How do you calculate market cap & enterprise value?

Example: SciPlay Corporation (SCPL) has 

  • 24.7 million Class A common shares issued and o/s
  • 103.5 million Class B common shares issued and o/s
  • stock price is trading at $14.10 (today)
  • $7.0 million in debt and $292.0 million in cash for net debt of -$285 million.
  • $453.9 million in minority interest
  • no preferred equity

Seeking Alpha says: market cap (implied) of $1.79B and enterprise value of $513MM. This market cap includes the Class B shares, but enterprise value excludes Class B shares.

CapIQ says: market cap of $345MM and enterprise value of $514MM. This market cap and enterprise value exclude Class B shares. CapIQ does then note an "Implied Market Capitalization" of $1.79B that includes Class B shares but this is seemingly not the market cap that is used to calculate enterprise value.

If enterprise value = market cap + net debt + minority interest + preferred equity, what market cap and enterprise value is correct when a company's common stock is bifurcated between Class A and Class B?

Thanks!

9 Comments
 

If I could tack on a question in regards to market cap - 

If a company IPOs a minority interest, is the market cap that company is trading under the value of those shares or the value of the whole firm?

ex: Google IPOs 25% of its company, it trades at a market cap of 100m. Is google worth 100m or is it worth 400m?

 
Most Helpful

You would use both. If both class A and class B are trading at $14.1 I don't know why neither source quotes market cap as 128.2M shares x $14.1 = 1.807B (maybe a timing issue w.r.t the spot value each source was using)

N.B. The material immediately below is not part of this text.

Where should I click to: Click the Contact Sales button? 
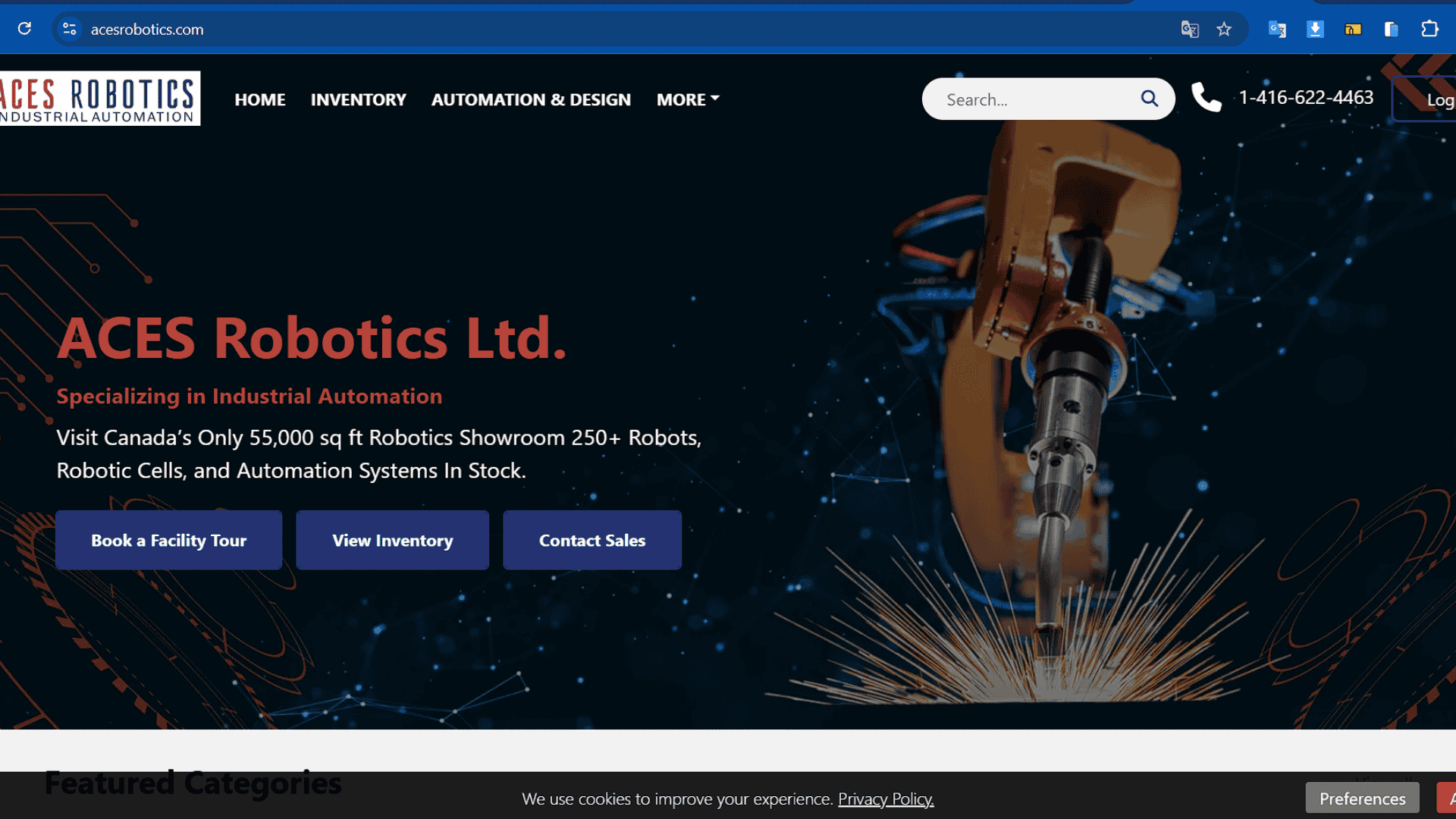tap(592, 540)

In my experience the difference between A / B shares is typically a function of voting power. All else equal, if Class A has 2x the voting power typically the price will be ~2x that of class B. The fact that both are trading at $14.1 suggests there is no difference in voting power (this can be the case for a number of reasons).

I've found CapIQ to be hit or miss as it scrapes the Ks / Qs, interprets the filings, and then runs it's own calculations. Sometimes these can be close, other times these can be drastically off. In the automated comps we've built that refresh based on CapIQ formulae, we often have to build up to the valuation in piecemeal as opposed to just outright pulling from CapIQ given these discrepancies.

 

I'm still confused because that doesn't seem correct... All sources are claiming an enterprise value that is the same (there are differences stemming from the date of the stock price used in the market cap):

  • Pitchbook ($511MM), CapIQ ($458MM), and SeekingAlpha ($515MM).

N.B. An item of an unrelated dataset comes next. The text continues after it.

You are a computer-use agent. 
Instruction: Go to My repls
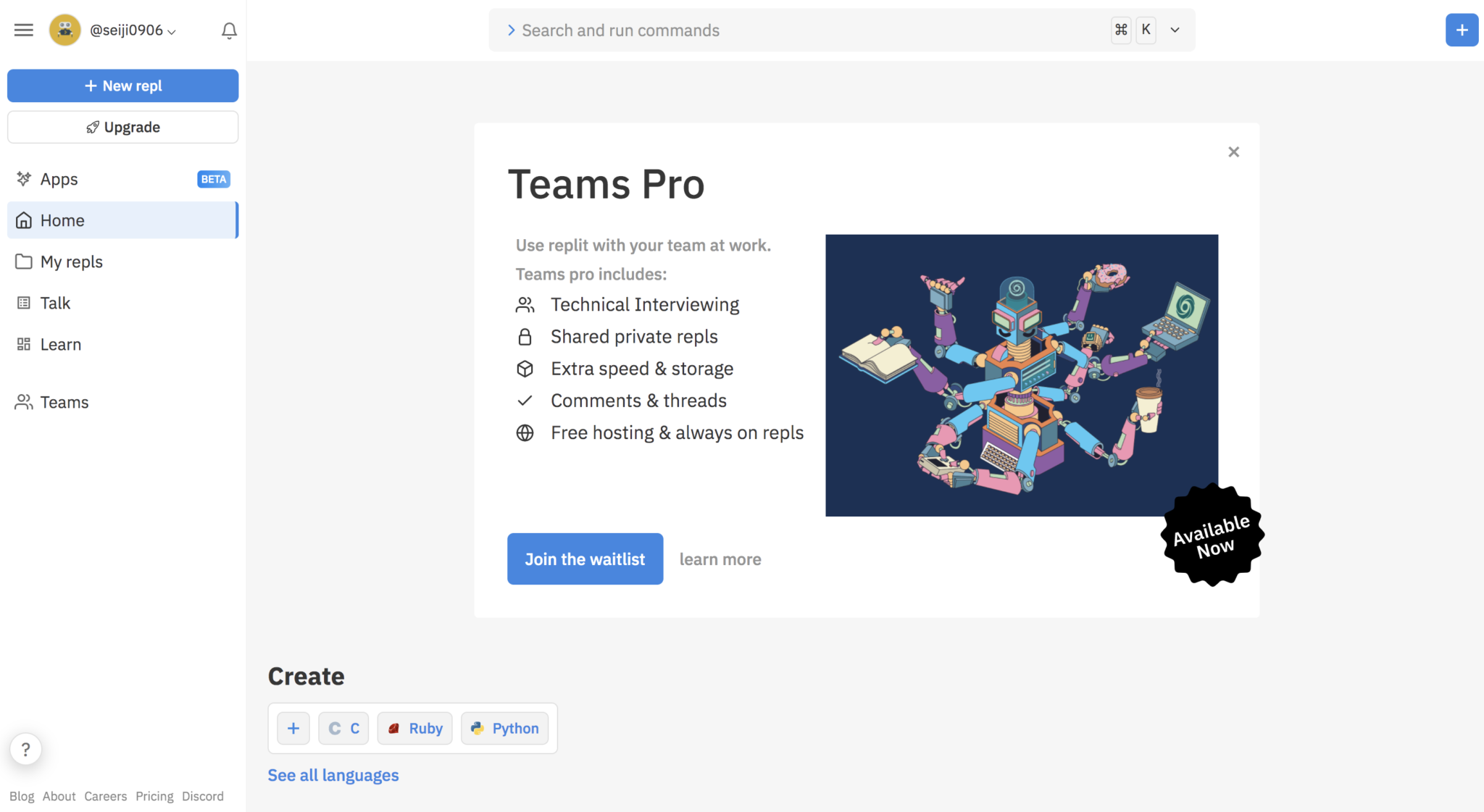click(x=72, y=261)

Thus, their calculations are: market cap (class A shares o/s * stock price) + net debt + minority interest. So why are all sources excluding Class B shares in the market cap value when calculating enterprise value?

 

My original post was really just answering the Market Cap question. I can't tell you why those sources are pumping out those EVs. My inclination is either 1) the above information you provided may be more nuanced or, more likely 2) all sources are incorrectly only using Class A to calculate market cap and thus their starting point is wrong.

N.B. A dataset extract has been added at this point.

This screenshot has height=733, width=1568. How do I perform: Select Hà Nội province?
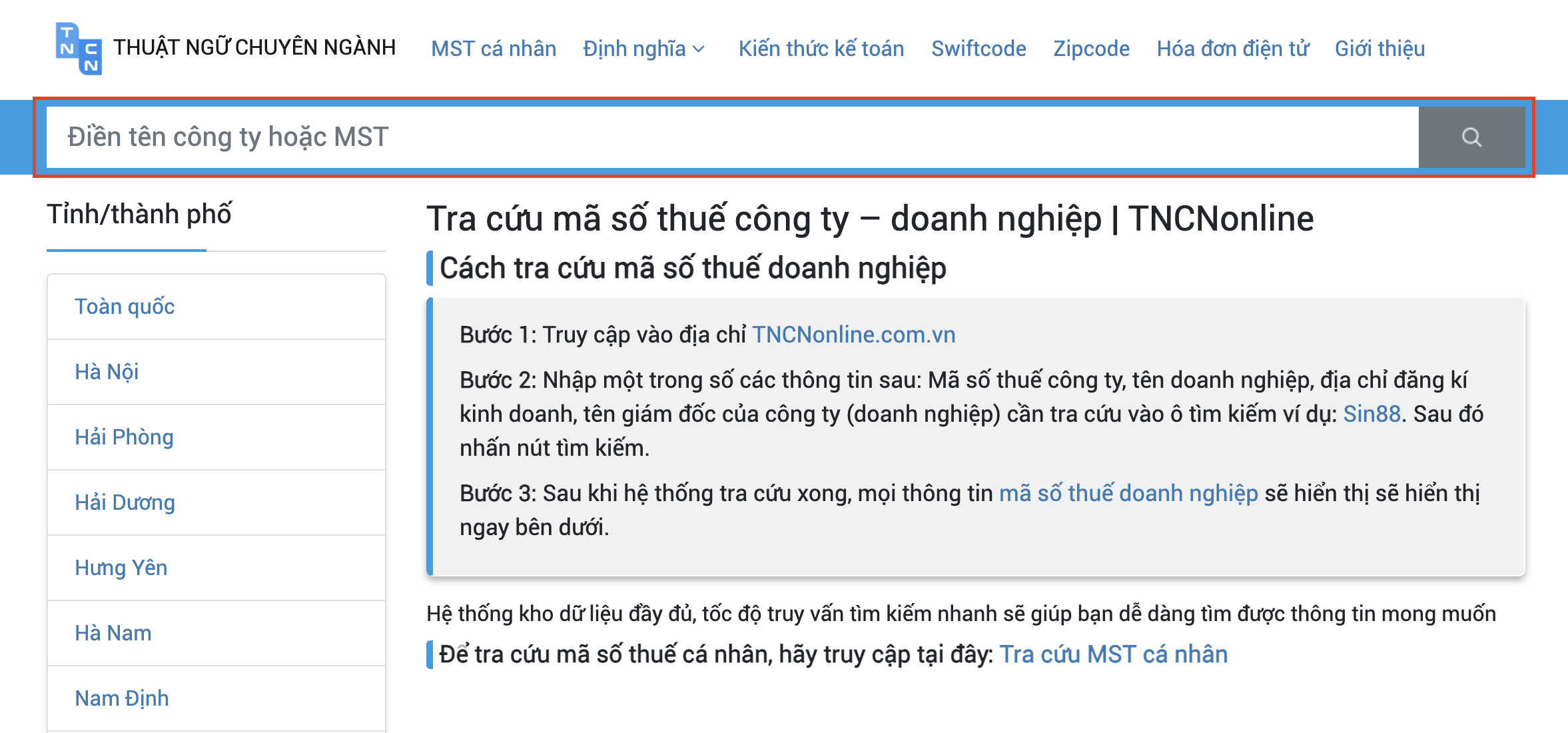(107, 372)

As I said, I've never once taken the EV or Market Cap pre-populated fields from CapIQ or Pitchbook (I never use Pitchbook for public companies). These data sources are not perfect given the amount of nuance in reporting. Welcome to the real world... a bit different than Finance 405 right? :)

 

For calculation of EV, it seems like we should use the implied market cap per CapIQ rather than the market cap and then add the components (+debt -cash, etc.).  Additionally, the TEV/EBITDA ratio that CapIQ spits out is based on its understated calculation of enterprise value (based on market cap not implied).  Therefore, for comps analysis, we should likely manually calculate EBITDA multiples where CapIQ calculates an implied market cap.